EXERCISE MATERIAL>
▼
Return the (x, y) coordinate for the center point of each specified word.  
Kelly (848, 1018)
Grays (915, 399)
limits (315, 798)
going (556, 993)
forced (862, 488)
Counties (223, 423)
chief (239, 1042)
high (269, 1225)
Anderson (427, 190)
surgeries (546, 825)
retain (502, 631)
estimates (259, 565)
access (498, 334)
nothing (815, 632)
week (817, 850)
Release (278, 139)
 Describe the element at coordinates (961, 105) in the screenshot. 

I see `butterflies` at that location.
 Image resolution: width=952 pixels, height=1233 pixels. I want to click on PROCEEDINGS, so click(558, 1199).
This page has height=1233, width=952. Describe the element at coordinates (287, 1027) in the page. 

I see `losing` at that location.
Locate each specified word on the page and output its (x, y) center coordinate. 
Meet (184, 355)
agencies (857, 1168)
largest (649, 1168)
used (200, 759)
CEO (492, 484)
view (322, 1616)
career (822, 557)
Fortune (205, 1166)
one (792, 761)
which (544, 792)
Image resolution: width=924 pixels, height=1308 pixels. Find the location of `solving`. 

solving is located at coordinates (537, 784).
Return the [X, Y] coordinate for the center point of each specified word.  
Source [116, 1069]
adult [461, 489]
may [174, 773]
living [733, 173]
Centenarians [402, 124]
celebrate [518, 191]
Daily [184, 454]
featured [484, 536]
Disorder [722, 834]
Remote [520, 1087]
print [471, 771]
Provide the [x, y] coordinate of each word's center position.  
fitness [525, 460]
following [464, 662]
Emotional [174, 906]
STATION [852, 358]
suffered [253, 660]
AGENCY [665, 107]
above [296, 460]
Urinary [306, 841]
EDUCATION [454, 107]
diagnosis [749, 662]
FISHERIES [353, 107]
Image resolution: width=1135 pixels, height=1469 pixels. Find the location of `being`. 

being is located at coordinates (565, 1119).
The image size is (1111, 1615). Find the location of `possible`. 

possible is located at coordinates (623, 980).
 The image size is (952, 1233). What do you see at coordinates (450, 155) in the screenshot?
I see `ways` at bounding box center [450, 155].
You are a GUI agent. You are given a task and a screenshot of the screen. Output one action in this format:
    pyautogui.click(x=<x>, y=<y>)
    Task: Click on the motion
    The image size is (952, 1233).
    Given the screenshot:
▲
Write out all the lines above exactly as they appear, from the first to the last.

Return the (x, y) coordinate for the center point of each specified word.  
Kelly (848, 1018)
Grays (915, 399)
limits (315, 798)
going (556, 993)
forced (862, 488)
Counties (223, 423)
chief (239, 1042)
high (269, 1225)
Anderson (427, 190)
surgeries (546, 825)
retain (502, 631)
estimates (259, 565)
access (498, 334)
nothing (815, 632)
week (817, 850)
Release (278, 139)
 Describe the element at coordinates (961, 105) in the screenshot. 

I see `butterflies` at that location.
 Image resolution: width=952 pixels, height=1233 pixels. I want to click on PROCEEDINGS, so click(558, 1199).
This page has height=1233, width=952. Describe the element at coordinates (287, 1027) in the page. 

I see `losing` at that location.
Locate each specified word on the page and output its (x, y) center coordinate. 
Meet (184, 355)
agencies (857, 1168)
largest (649, 1168)
used (200, 759)
CEO (492, 484)
view (322, 1616)
career (822, 557)
Fortune (205, 1166)
one (792, 761)
which (544, 792)
Image resolution: width=924 pixels, height=1308 pixels. Find the location of `solving`. 

solving is located at coordinates (537, 784).
Return the [X, Y] coordinate for the center point of each specified word.  
Source [116, 1069]
adult [461, 489]
may [174, 773]
living [733, 173]
Centenarians [402, 124]
celebrate [518, 191]
Daily [184, 454]
featured [484, 536]
Disorder [722, 834]
Remote [520, 1087]
print [471, 771]
Provide the [x, y] coordinate of each word's center position.  
fitness [525, 460]
following [464, 662]
Emotional [174, 906]
STATION [852, 358]
suffered [253, 660]
AGENCY [665, 107]
above [296, 460]
Urinary [306, 841]
EDUCATION [454, 107]
diagnosis [749, 662]
FISHERIES [353, 107]
Image resolution: width=1135 pixels, height=1469 pixels. Find the location of `being`. 

being is located at coordinates (565, 1119).
The image size is (1111, 1615). Find the location of `possible`. 

possible is located at coordinates (623, 980).
 The image size is (952, 1233). What do you see at coordinates (450, 155) in the screenshot?
I see `ways` at bounding box center [450, 155].
You are a GUI agent. You are given a task and a screenshot of the screen. Output one action in this format:
    pyautogui.click(x=<x>, y=<y>)
    Task: Click on the motion
    The image size is (952, 1233).
    Given the screenshot:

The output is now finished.